Source records
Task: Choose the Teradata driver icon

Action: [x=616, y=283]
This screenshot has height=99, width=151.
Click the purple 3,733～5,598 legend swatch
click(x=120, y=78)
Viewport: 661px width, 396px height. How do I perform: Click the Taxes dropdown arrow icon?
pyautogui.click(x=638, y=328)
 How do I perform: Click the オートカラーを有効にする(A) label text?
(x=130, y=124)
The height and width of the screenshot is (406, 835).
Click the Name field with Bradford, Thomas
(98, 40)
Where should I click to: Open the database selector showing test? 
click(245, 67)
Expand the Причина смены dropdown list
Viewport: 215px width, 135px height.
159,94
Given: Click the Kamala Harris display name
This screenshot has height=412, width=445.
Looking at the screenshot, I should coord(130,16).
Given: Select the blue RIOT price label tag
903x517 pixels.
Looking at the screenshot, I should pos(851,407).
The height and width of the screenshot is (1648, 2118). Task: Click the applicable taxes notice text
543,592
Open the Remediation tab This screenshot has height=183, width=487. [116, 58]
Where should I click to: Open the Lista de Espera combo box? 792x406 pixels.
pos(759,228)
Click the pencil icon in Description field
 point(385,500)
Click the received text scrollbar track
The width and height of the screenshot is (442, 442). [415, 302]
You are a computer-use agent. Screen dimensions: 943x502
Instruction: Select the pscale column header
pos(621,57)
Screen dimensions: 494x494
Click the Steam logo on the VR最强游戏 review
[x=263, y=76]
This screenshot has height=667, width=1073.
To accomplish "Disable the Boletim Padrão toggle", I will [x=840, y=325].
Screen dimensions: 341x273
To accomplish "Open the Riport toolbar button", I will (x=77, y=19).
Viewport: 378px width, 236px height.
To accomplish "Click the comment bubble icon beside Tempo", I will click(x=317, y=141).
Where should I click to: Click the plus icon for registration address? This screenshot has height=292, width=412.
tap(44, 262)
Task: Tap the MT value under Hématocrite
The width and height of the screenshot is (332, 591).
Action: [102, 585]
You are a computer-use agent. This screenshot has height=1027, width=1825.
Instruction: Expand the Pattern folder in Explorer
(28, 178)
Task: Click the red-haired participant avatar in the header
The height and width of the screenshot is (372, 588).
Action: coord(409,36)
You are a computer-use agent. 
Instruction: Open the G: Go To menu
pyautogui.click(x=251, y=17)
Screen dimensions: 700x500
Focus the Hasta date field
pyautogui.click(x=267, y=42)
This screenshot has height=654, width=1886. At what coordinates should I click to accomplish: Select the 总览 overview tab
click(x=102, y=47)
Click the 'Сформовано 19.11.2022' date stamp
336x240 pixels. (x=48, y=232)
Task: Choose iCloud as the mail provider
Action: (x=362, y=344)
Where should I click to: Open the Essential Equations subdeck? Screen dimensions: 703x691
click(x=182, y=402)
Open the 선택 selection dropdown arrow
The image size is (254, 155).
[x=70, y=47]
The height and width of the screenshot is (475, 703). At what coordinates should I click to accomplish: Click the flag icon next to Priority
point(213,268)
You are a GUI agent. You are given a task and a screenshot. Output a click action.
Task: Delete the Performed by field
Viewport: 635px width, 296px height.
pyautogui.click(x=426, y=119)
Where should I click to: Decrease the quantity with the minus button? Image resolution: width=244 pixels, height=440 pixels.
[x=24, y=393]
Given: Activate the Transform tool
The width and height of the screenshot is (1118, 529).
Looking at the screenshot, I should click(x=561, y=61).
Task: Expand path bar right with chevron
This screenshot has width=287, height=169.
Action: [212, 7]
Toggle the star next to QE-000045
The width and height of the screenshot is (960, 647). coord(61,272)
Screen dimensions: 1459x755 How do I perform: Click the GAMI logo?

● ABOUT THIS EXERCISE:
Work out how many lines in the records contain the word "will", and give that number by itself.

● YOUR RESPONSE:
3